-------- DATASET CONTENT --------

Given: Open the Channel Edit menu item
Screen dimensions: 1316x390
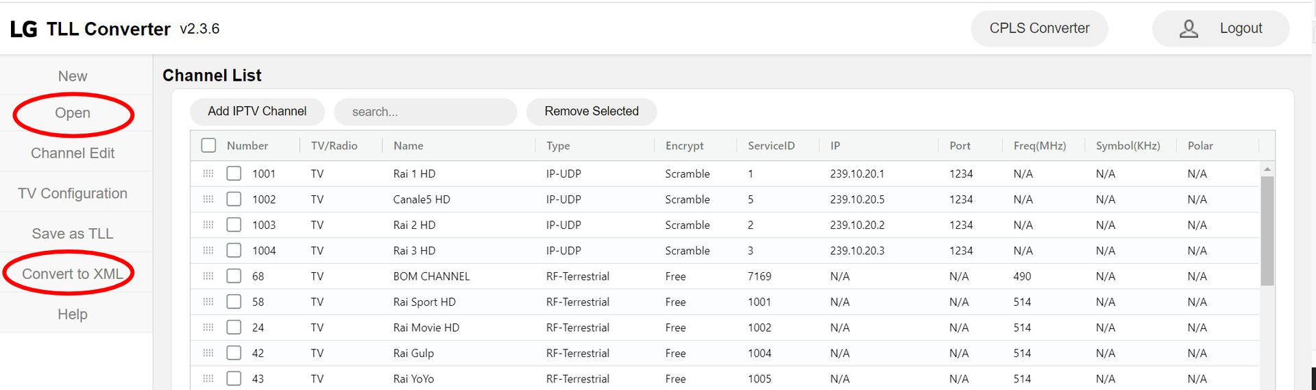Looking at the screenshot, I should tap(73, 153).
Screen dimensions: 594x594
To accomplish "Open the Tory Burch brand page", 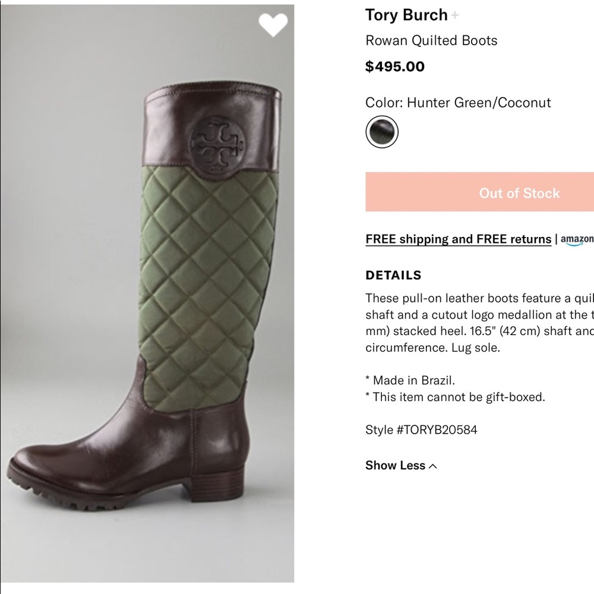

--------

WORK TO BE COMPLETED:
Rewrite the data above, changing every "Screen dimensions" to "Display size" and leaving everything else as it is. Omit the pictures from your answer.

OUTPUT:
Given: Open the Channel Edit menu item
Display size: 1316x390
Looking at the screenshot, I should tap(73, 153).
Display size: 594x594
To accomplish "Open the Tory Burch brand page", 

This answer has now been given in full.